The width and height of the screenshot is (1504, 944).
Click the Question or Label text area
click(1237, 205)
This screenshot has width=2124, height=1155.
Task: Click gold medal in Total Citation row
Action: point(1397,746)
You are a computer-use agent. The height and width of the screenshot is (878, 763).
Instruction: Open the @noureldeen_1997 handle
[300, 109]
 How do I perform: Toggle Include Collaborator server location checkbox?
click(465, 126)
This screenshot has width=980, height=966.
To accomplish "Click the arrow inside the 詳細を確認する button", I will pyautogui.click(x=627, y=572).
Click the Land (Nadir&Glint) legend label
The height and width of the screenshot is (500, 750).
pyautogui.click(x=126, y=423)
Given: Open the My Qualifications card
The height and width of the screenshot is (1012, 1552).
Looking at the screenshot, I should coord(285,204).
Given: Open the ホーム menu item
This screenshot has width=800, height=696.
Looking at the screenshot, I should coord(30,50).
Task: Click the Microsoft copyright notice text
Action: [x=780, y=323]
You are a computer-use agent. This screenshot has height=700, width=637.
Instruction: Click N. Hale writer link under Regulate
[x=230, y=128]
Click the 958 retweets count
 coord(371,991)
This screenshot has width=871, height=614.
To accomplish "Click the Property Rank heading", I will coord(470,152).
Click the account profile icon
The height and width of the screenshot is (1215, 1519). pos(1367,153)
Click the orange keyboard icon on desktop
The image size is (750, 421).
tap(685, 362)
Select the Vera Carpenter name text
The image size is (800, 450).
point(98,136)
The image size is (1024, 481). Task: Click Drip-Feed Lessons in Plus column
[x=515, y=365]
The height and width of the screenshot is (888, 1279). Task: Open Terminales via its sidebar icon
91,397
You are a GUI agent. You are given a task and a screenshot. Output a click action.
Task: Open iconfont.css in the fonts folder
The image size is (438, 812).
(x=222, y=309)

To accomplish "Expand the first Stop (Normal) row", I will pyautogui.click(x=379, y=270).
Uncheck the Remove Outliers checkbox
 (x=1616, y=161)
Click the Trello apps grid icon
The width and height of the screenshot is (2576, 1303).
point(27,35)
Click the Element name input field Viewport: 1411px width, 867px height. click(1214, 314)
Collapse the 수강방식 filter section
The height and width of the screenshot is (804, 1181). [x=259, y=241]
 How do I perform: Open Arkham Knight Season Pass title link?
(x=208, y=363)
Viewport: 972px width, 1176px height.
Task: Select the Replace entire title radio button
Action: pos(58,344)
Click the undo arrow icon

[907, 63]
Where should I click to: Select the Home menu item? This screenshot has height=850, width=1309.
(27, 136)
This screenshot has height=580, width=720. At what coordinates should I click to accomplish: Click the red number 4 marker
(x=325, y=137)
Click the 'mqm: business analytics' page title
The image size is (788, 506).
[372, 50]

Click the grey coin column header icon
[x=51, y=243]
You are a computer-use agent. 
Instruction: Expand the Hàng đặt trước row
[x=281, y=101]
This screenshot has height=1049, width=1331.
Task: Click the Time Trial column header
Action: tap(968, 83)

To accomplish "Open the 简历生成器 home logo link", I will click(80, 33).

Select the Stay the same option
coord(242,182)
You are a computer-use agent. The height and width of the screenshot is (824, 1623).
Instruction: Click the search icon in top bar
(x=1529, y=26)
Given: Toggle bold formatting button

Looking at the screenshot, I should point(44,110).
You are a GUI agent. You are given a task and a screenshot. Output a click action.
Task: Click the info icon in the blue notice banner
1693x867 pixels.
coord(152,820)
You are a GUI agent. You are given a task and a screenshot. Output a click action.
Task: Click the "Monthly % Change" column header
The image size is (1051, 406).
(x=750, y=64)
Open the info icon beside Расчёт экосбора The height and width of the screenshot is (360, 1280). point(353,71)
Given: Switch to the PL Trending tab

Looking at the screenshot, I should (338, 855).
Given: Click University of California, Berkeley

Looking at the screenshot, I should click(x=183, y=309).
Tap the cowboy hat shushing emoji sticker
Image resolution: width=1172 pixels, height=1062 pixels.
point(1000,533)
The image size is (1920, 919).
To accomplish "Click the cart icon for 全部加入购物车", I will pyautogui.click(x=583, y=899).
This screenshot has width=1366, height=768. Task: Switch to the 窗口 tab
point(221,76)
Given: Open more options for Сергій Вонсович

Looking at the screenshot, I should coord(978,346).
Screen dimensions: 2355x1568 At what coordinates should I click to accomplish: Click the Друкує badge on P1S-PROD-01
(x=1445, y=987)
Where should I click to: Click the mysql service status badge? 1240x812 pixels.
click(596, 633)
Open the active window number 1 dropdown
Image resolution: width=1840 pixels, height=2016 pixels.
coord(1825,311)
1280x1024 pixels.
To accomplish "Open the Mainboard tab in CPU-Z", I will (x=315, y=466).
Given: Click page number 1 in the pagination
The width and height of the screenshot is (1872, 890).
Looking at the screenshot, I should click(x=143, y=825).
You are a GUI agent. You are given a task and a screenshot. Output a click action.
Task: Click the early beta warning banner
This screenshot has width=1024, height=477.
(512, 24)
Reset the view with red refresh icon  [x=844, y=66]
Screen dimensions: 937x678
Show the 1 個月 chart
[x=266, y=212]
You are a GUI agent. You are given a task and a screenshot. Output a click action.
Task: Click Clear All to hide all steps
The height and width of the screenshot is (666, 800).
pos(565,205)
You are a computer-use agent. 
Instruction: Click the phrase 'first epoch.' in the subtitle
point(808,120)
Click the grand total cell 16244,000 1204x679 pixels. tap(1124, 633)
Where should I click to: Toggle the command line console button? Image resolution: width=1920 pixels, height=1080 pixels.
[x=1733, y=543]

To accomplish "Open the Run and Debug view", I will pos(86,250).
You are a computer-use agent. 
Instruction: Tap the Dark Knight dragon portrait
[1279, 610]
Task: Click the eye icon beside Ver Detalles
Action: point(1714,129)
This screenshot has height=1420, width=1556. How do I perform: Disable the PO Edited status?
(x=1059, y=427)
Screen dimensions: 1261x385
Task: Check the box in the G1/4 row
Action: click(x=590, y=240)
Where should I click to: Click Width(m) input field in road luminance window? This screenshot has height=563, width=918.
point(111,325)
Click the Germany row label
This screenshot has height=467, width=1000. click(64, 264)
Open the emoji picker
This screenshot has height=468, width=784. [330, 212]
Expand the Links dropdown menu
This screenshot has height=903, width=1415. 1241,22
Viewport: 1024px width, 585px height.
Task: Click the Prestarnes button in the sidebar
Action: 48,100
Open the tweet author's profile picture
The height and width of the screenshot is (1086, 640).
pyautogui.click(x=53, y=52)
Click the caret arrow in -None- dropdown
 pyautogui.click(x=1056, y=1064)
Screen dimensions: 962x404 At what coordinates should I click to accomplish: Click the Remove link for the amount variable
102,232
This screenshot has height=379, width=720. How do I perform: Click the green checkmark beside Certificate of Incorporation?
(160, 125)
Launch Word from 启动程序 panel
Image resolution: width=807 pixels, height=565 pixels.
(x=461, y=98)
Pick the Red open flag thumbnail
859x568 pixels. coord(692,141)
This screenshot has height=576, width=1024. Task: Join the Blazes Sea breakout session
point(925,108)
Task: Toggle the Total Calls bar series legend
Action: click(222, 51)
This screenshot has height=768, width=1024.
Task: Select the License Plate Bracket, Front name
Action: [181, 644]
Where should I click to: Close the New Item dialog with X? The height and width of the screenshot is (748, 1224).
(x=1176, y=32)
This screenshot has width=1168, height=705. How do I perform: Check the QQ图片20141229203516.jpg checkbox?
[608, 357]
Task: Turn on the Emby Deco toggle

▬▬▬

## Written instruction
Return the rows from the line containing "This screenshot has width=1366, height=768." through the line containing "Action: click(x=590, y=240)", verbatim, with both end lines included.

## Written solution
This screenshot has width=1366, height=768. Task: Switch to the 窗口 tab
point(221,76)
Given: Open more options for Сергій Вонсович

Looking at the screenshot, I should coord(978,346).
Screen dimensions: 2355x1568 At what coordinates should I click to accomplish: Click the Друкує badge on P1S-PROD-01
(x=1445, y=987)
Where should I click to: Click the mysql service status badge? 1240x812 pixels.
click(596, 633)
Open the active window number 1 dropdown
Image resolution: width=1840 pixels, height=2016 pixels.
coord(1825,311)
1280x1024 pixels.
To accomplish "Open the Mainboard tab in CPU-Z", I will (x=315, y=466).
Given: Click page number 1 in the pagination
The width and height of the screenshot is (1872, 890).
Looking at the screenshot, I should click(x=143, y=825).
You are a GUI agent. You are given a task and a screenshot. Output a click action.
Task: Click the early beta warning banner
This screenshot has width=1024, height=477.
(512, 24)
Reset the view with red refresh icon  [x=844, y=66]
Screen dimensions: 937x678
Show the 1 個月 chart
[x=266, y=212]
You are a GUI agent. You are given a task and a screenshot. Output a click action.
Task: Click Clear All to hide all steps
The height and width of the screenshot is (666, 800).
pos(565,205)
You are a computer-use agent. 
Instruction: Click the phrase 'first epoch.' in the subtitle
point(808,120)
Click the grand total cell 16244,000 1204x679 pixels. tap(1124, 633)
Where should I click to: Toggle the command line console button? Image resolution: width=1920 pixels, height=1080 pixels.
[x=1733, y=543]

To accomplish "Open the Run and Debug view", I will pos(86,250).
You are a computer-use agent. 
Instruction: Tap the Dark Knight dragon portrait
[1279, 610]
Task: Click the eye icon beside Ver Detalles
Action: point(1714,129)
This screenshot has height=1420, width=1556. How do I perform: Disable the PO Edited status?
(x=1059, y=427)
Screen dimensions: 1261x385
Task: Check the box in the G1/4 row
Action: click(x=590, y=240)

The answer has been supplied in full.